Records to use
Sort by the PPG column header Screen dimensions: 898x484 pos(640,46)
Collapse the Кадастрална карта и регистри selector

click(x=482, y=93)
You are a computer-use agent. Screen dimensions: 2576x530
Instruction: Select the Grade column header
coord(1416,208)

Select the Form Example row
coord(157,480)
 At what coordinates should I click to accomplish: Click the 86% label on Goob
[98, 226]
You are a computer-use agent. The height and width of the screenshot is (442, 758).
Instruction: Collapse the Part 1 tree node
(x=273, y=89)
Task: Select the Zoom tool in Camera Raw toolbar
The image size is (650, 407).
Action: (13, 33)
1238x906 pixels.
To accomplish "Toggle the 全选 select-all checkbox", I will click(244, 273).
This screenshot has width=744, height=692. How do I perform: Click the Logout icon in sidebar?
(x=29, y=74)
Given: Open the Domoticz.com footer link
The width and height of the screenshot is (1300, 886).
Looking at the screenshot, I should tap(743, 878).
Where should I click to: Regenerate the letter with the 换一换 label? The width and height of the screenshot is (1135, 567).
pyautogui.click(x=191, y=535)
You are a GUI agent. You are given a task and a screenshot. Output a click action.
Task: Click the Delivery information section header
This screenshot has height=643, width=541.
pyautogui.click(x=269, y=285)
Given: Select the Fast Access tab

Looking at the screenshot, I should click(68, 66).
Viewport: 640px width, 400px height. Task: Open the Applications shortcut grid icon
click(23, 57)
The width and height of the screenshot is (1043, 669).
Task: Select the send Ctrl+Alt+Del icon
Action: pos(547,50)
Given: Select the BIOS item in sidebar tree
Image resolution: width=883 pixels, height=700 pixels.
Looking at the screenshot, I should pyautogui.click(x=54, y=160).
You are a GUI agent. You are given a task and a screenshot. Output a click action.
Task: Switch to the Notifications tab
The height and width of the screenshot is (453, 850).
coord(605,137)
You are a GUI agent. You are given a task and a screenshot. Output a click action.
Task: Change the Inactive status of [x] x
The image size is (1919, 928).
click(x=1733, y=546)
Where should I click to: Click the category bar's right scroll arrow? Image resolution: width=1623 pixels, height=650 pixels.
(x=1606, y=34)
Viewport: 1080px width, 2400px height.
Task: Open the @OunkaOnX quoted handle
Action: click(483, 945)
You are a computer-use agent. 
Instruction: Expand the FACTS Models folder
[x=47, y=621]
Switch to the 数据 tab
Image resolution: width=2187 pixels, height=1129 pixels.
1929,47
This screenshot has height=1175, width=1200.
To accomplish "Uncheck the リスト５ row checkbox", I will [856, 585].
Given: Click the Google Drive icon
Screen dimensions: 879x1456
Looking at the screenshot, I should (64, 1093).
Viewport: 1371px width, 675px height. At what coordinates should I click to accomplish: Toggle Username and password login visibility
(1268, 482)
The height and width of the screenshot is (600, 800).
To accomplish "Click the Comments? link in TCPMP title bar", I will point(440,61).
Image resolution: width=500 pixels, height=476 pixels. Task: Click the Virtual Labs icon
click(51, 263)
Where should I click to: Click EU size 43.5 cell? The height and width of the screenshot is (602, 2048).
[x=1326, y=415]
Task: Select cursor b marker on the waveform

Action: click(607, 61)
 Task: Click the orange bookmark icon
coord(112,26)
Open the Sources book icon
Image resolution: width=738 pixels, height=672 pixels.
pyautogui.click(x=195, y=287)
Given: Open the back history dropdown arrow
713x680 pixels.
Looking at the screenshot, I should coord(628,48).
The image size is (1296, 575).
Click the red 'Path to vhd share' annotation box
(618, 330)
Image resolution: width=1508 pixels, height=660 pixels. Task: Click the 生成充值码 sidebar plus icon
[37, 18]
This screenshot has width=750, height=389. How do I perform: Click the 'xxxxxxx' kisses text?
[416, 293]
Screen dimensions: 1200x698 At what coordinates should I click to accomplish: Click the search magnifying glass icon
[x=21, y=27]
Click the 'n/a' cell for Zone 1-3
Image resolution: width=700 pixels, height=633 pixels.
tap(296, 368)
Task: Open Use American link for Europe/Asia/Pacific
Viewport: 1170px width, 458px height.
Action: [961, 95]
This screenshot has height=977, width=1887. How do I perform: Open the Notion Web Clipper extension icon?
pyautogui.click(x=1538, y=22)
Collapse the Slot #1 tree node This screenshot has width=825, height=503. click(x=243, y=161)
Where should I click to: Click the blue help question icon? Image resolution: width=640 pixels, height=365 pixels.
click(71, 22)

The task
Every record must be returned exactly.

Your response
Sort by the PPG column header Screen dimensions: 898x484 pos(640,46)
Collapse the Кадастрална карта и регистри selector

click(x=482, y=93)
You are a computer-use agent. Screen dimensions: 2576x530
Instruction: Select the Grade column header
coord(1416,208)

Select the Form Example row
coord(157,480)
 At what coordinates should I click to accomplish: Click the 86% label on Goob
[98, 226]
You are a computer-use agent. The height and width of the screenshot is (442, 758).
Instruction: Collapse the Part 1 tree node
(x=273, y=89)
Task: Select the Zoom tool in Camera Raw toolbar
The image size is (650, 407).
Action: (13, 33)
1238x906 pixels.
To accomplish "Toggle the 全选 select-all checkbox", I will click(244, 273).
This screenshot has width=744, height=692. How do I perform: Click the Logout icon in sidebar?
(x=29, y=74)
Given: Open the Domoticz.com footer link
The width and height of the screenshot is (1300, 886).
Looking at the screenshot, I should tap(743, 878).
Where should I click to: Regenerate the letter with the 换一换 label? The width and height of the screenshot is (1135, 567).
pyautogui.click(x=191, y=535)
You are a GUI agent. You are given a task and a screenshot. Output a click action.
Task: Click the Delivery information section header
This screenshot has height=643, width=541.
pyautogui.click(x=269, y=285)
Given: Select the Fast Access tab

Looking at the screenshot, I should click(68, 66).
Viewport: 640px width, 400px height. Task: Open the Applications shortcut grid icon
click(23, 57)
The width and height of the screenshot is (1043, 669).
Task: Select the send Ctrl+Alt+Del icon
Action: pos(547,50)
Given: Select the BIOS item in sidebar tree
Image resolution: width=883 pixels, height=700 pixels.
Looking at the screenshot, I should pyautogui.click(x=54, y=160).
You are a GUI agent. You are given a task and a screenshot. Output a click action.
Task: Switch to the Notifications tab
The height and width of the screenshot is (453, 850).
coord(605,137)
You are a GUI agent. You are given a task and a screenshot. Output a click action.
Task: Change the Inactive status of [x] x
The image size is (1919, 928).
click(x=1733, y=546)
Where should I click to: Click the category bar's right scroll arrow? Image resolution: width=1623 pixels, height=650 pixels.
(x=1606, y=34)
Viewport: 1080px width, 2400px height.
Task: Open the @OunkaOnX quoted handle
Action: click(483, 945)
You are a computer-use agent. 
Instruction: Expand the FACTS Models folder
[x=47, y=621]
Switch to the 数据 tab
Image resolution: width=2187 pixels, height=1129 pixels.
1929,47
This screenshot has height=1175, width=1200.
To accomplish "Uncheck the リスト５ row checkbox", I will [856, 585].
Given: Click the Google Drive icon
Screen dimensions: 879x1456
Looking at the screenshot, I should (64, 1093).
Viewport: 1371px width, 675px height. At what coordinates should I click to accomplish: Toggle Username and password login visibility
(1268, 482)
The height and width of the screenshot is (600, 800).
To accomplish "Click the Comments? link in TCPMP title bar", I will point(440,61).
Image resolution: width=500 pixels, height=476 pixels. Task: Click the Virtual Labs icon
click(51, 263)
Where should I click to: Click EU size 43.5 cell? The height and width of the screenshot is (602, 2048).
[x=1326, y=415]
Task: Select cursor b marker on the waveform

Action: click(607, 61)
 Task: Click the orange bookmark icon
coord(112,26)
Open the Sources book icon
Image resolution: width=738 pixels, height=672 pixels.
pyautogui.click(x=195, y=287)
Given: Open the back history dropdown arrow
713x680 pixels.
Looking at the screenshot, I should coord(628,48).
The image size is (1296, 575).
Click the red 'Path to vhd share' annotation box
(618, 330)
Image resolution: width=1508 pixels, height=660 pixels. Task: Click the 生成充值码 sidebar plus icon
[37, 18]
This screenshot has width=750, height=389. How do I perform: Click the 'xxxxxxx' kisses text?
[416, 293]
Screen dimensions: 1200x698 At what coordinates should I click to accomplish: Click the search magnifying glass icon
[x=21, y=27]
Click the 'n/a' cell for Zone 1-3
Image resolution: width=700 pixels, height=633 pixels.
tap(296, 368)
Task: Open Use American link for Europe/Asia/Pacific
Viewport: 1170px width, 458px height.
Action: [961, 95]
This screenshot has height=977, width=1887. How do I perform: Open the Notion Web Clipper extension icon?
pyautogui.click(x=1538, y=22)
Collapse the Slot #1 tree node This screenshot has width=825, height=503. click(x=243, y=161)
Where should I click to: Click the blue help question icon? Image resolution: width=640 pixels, height=365 pixels.
click(71, 22)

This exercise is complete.